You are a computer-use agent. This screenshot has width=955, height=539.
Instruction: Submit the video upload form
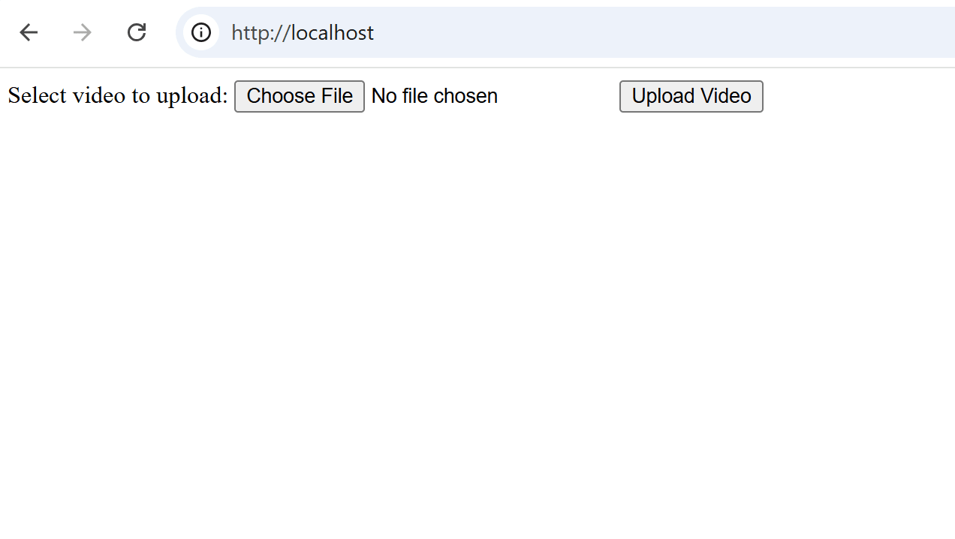691,96
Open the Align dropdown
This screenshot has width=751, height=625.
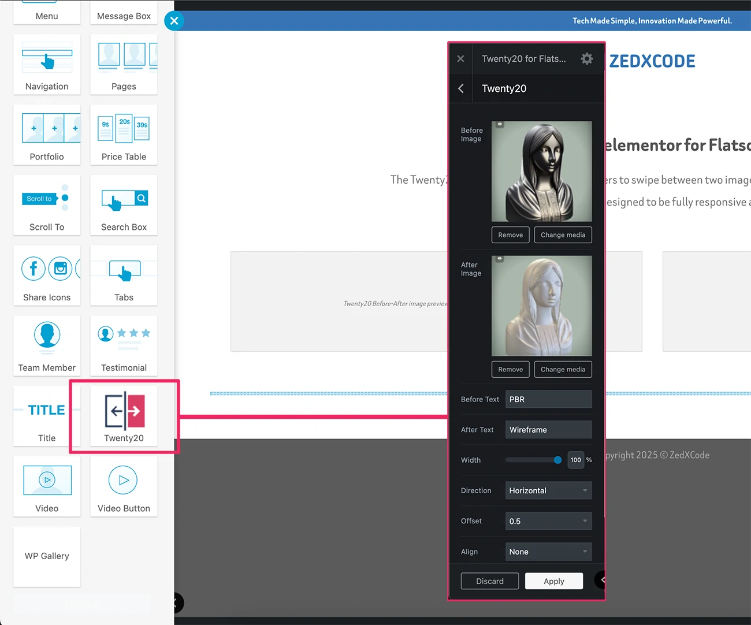[x=548, y=552]
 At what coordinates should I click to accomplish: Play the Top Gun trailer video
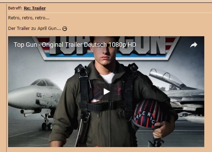tap(106, 91)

- THE TASK: Before writing out the material above, please remove its pictures; everything else stays exact.

- TASK ANSWER:
You are a computer-use agent. This screenshot has width=955, height=539.
Instruction: Submit the video upload form
691,96
Open the Align dropdown
This screenshot has width=751, height=625.
[x=548, y=552]
 At what coordinates should I click to accomplish: Play the Top Gun trailer video
tap(106, 91)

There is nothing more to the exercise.